§ PROBLEM TO WORK ON
Arrange the rows from the line containing "Task: Open the Тип раздела dropdown" through the line containing "[x=397, y=13]" as a numbered list, omitting any blank lines. Include only those rows, both end lines among them.

§ EXTRACTED ENTRIES
+ + +

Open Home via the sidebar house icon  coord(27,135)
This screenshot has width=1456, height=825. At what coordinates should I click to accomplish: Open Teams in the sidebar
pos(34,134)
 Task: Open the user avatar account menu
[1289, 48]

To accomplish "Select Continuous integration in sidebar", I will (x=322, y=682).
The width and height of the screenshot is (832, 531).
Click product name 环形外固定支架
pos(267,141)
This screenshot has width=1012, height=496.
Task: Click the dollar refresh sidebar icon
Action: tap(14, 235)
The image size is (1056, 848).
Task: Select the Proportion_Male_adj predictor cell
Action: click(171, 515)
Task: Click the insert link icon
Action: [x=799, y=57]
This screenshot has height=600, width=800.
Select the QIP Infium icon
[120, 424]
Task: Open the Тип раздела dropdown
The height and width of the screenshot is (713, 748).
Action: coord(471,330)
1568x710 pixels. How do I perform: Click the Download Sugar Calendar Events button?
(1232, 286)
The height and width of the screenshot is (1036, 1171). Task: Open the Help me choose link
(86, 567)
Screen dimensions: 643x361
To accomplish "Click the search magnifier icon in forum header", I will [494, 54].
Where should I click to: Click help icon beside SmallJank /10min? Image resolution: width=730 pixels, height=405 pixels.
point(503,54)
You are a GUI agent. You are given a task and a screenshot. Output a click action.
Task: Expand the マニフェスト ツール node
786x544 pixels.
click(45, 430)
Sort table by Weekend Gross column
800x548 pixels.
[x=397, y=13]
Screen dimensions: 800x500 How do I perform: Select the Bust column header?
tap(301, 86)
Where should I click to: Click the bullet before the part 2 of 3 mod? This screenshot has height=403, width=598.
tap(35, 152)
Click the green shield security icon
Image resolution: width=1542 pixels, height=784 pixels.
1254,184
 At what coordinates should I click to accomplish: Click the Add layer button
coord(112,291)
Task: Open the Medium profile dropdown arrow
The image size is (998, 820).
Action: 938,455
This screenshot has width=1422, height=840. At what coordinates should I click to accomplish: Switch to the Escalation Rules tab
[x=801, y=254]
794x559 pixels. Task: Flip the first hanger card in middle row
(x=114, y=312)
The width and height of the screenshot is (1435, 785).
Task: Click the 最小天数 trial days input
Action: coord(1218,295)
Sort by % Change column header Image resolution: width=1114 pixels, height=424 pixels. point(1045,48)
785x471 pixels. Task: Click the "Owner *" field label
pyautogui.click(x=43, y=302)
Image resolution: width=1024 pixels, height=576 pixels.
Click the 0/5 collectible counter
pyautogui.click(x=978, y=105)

+ + +

§ WRITTEN RESPONSE
1. Task: Open the Тип раздела dropdown
2. The height and width of the screenshot is (713, 748).
3. Action: coord(471,330)
4. 1568x710 pixels. How do I perform: Click the Download Sugar Calendar Events button?
5. (1232, 286)
6. The height and width of the screenshot is (1036, 1171). Task: Open the Help me choose link
7. (86, 567)
8. Screen dimensions: 643x361
9. To accomplish "Click the search magnifier icon in forum header", I will [494, 54].
10. Where should I click to: Click help icon beside SmallJank /10min? Image resolution: width=730 pixels, height=405 pixels.
11. point(503,54)
12. You are a GUI agent. You are given a task and a screenshot. Output a click action.
13. Task: Expand the マニフェスト ツール node
14. 786x544 pixels.
15. click(45, 430)
16. Sort table by Weekend Gross column
17. 800x548 pixels.
18. [x=397, y=13]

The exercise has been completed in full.